Rising total listings have provided greater options for buyers in Melbourne, reducing the urgency to purchase, in turn leading to easing conditions,” she said.
“Slower growth in the upper quartile has become increasingly evident, hinting that, as affordability worsens, demand is being deflected from the more expensive price bracket to the middle of the market.”
Melbourne’s property market faces headwinds and tailwinds
The Victorian government announced a slew of policy changes that impact property investors.
These include expanding the Vacant Residential Land Tax, adding an extra 1% tax on residential land left undeveloped for more than five years in established areas of Melbourne, and reducing the tax-free threshold for land tax payments from $300,000 to $50,000, which took effect on January 1.
The VIC government estimates that around 600-700 extra homes will be affected by the expansion of the tax, generating about $6 million in revenue annually.
The move is planned to ignite construction and tackle the housing supply shortage.
But the new land tax increases are the final nail in the coffin for many investors.
It may mean that many investors feel they can no longer afford an investment property in addition to their residence, and instead, there could be an uptick of investors selling up and exiting the market.
But thankfully, migration is expected to prop up prices in the longer term, the report states.
The resurgence in migration inflows will be a key support to housing demand in the recovery from 2025 onwards.
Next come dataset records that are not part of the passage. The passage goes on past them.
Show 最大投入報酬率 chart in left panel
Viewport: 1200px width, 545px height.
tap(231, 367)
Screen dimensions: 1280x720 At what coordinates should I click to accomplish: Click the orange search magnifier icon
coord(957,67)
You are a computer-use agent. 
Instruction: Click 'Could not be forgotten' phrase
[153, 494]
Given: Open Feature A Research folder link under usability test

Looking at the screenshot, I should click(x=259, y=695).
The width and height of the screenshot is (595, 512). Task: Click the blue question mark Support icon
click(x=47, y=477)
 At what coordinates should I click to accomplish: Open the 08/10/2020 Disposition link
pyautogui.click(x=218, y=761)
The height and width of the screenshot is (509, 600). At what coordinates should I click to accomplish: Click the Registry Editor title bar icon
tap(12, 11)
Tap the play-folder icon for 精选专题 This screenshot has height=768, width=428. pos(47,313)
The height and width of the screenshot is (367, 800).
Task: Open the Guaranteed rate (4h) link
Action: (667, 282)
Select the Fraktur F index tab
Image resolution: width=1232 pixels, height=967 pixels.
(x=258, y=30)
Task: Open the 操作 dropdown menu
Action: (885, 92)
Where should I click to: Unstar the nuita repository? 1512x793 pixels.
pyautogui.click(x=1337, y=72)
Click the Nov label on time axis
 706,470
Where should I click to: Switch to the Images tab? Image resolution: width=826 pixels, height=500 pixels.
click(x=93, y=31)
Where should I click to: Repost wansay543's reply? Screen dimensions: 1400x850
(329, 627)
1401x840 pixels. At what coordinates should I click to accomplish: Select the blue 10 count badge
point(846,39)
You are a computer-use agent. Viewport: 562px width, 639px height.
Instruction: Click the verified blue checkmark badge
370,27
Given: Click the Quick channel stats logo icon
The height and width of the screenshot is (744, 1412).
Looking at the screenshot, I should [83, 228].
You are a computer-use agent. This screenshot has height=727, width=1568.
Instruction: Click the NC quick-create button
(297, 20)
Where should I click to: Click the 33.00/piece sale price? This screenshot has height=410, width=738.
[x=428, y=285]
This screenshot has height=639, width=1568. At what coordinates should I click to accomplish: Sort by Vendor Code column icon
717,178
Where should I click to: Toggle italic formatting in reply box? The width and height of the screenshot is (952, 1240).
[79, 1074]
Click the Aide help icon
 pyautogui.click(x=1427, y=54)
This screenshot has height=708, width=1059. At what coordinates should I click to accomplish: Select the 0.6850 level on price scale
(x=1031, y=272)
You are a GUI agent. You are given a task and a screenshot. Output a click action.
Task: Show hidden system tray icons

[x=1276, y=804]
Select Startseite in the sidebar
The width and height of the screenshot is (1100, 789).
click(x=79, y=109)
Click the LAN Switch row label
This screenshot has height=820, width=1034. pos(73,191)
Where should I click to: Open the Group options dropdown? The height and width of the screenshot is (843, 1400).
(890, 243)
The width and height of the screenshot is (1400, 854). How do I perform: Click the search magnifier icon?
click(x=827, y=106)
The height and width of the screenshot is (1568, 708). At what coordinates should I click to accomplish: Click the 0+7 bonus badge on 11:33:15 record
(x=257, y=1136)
In addition to the sharp rebound in overseas arrivals, Melbourne’s net interstate migration has returned to an almost balanced position.
Units will outperform
Oxford Economics’ report suggests that deteriorating affordability in Australia’s housing market combined with increased stock is expected to cause price growth to moderate across the country.
And this will cause many buyers who are priced out of the market into the unit market instead.
Overall house price growth across the combined capitals is expected to remain relatively subdued in 2024, but unit prices are expected to grow at a faster pace the report reveals.
All new apartment buildings will have to come to the market at considerably higher prices than the current market price because of significantly increased building costs.
This means established units currently have an intrinsic built-in equity as these will also be pulled up in price as new developments come online.
Investment-grade properties are the key…
When it comes to property investment, lower prices or predictions of out-of-the-ordinary price growth (or falls) aren’t enough to warrant a good investment opportunity.
You should never follow a trending, hotspot, or growth area without it meeting other investment criteria.
Moving forward over the next decade, townhouses, villa units, and family-friendly apartments will be great investments, especially considering their current affordable entry price compared to houses.
And with soaring construction costs it is likely that all new apartment projects will cost 25%-30% more than currently completed projects and this causes the value of established apartments to rise as well.
There is no doubt the shortage of dwellings both for sale and for rent, at a time of skyrocketing population growth is going to continue in Melbourne into 2024.
And as buyers and sellers realise that we have reached a peak of interest rates and that inflation is coming under control and consumer confidence returns, buyer and seller activity will pick up.
So I currently see a window of opportunity to get into the property market before the crowd does.
With predicted price growth in Melbourne being equivalent to $200 a day, the cost of waiting to invest in 2024 became even more real.
If you look back at previous cycles, when the market turned property prices surged rapidly – look at what happened in the post-Covid property rebound in 2020 or in 2019 when the market suddenly turned after the Federal election.
Of course, those who acted then and purchased quality investment-grade properties are possibly of thousands of dollars ahead and have set themselves up for financial security.
The media are catching onto what’s happening and reporting more good news prop stories.
This means the window of opportunity will close sooner rather than later as more homebuyers and investors into the market.